The money will be used to investigate ways of advancing software, systems and services to better analyze data. "Analytics are terrific, but if you can combine analytics with specific problems and expertise around certain problems, then you can define outcomes in unique ways," Smith said.
While the IT industry already has plenty of business intelligence and analytics software, tools are still lacking for analyzing large amounts of unstructured data, Smith said. About 80 percent of the data in an enterprise is unstructured, meaning it is not easily categorized in databases.
Smith said many IBM customers are collecting large amounts of data through sensors, either software- or hardware-based, but do not have ways of analyzing the results. "From a research perspective, we can ask, 'What does that mean, and what can we do in these new areas to help them?' " Smith said.
IBM will use existing locations for the research rather than open new centers. "Projects will be evaluated across the globe,"Smith said.
The service offerings being developed will include a range of analysis capabilities, said Steve Sams, IBM Global Technologies Services' vice present of site and facilities services.
One new tool, called Cloud Workload Analysis, will allow organizations to summarize their IT workload characteristics and identify which jobs could be moved to the cloud. Another tool will allow users to provision their own storage, rather than go through a storage administrator, reducing the time storage administrators spend managing resources.
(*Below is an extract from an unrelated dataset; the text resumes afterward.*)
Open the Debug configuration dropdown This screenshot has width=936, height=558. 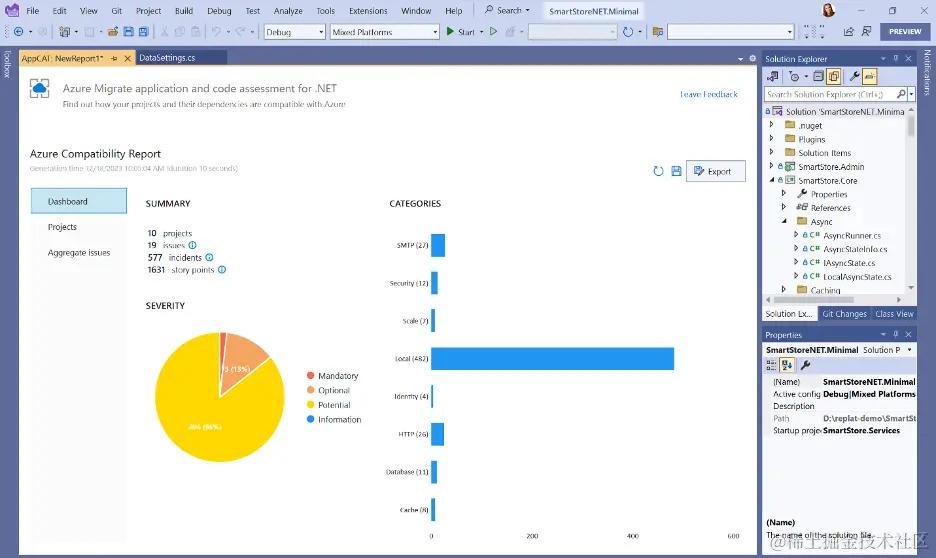pyautogui.click(x=293, y=32)
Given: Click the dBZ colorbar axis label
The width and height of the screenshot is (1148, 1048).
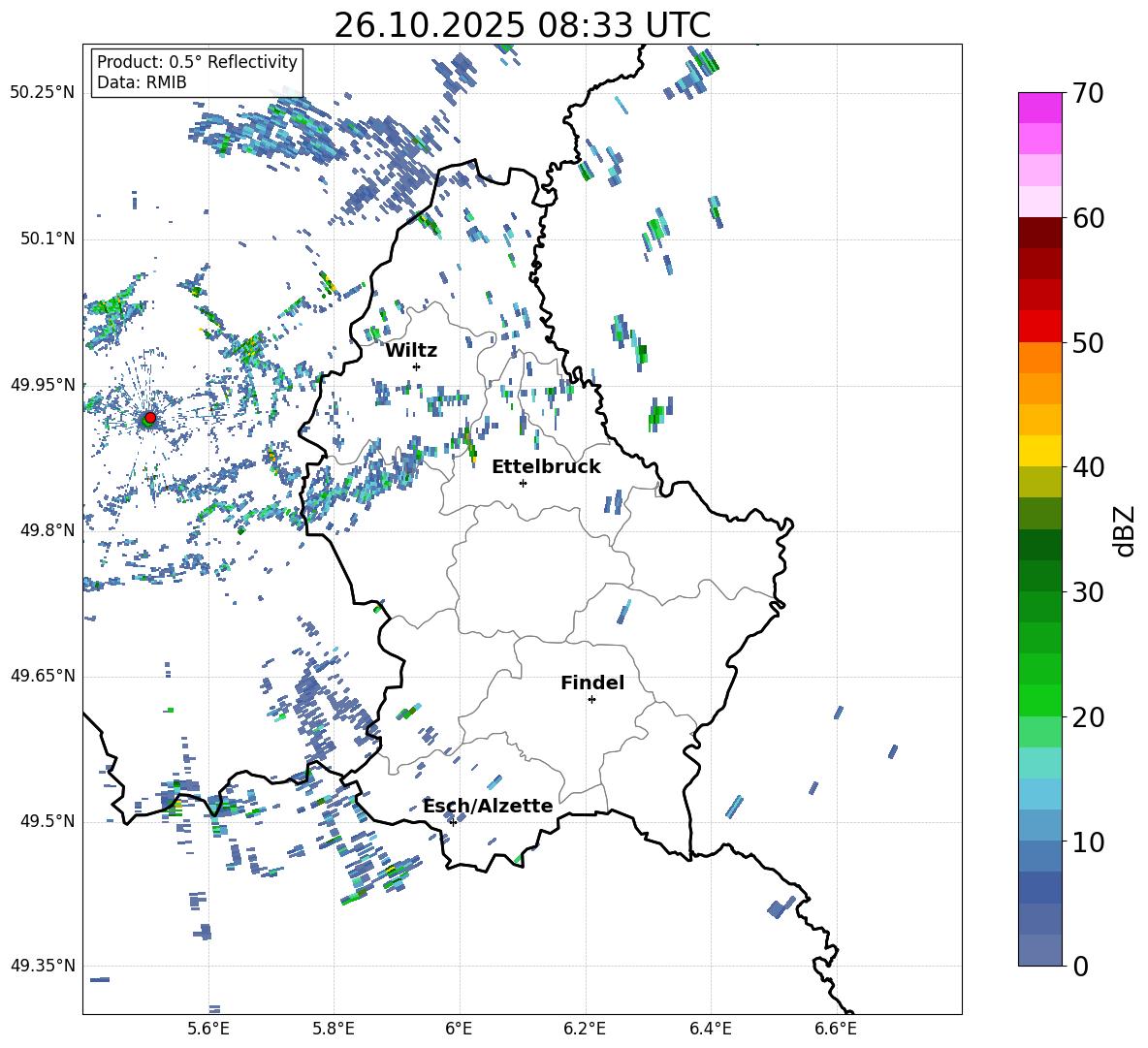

IBM also announced a new software package that it said can help analyze petabytes of streaming data and derive results in under a millisecond, through the use of Hadoop.
The software, a combination of the InfoSphere BigInsights data analysis framework and InfoSphere Streams analysis tool, can quickly analyze text, video, audio, click streams, images and other forms of data. IBM claimed its software package can analyze data up to 350 percent faster than other offerings on the market.
In a recent survey of 3,000 chief information officers, IBM found that 83 percent agreed that analytics and business intelligence would play a pivotal role in their strategic growth.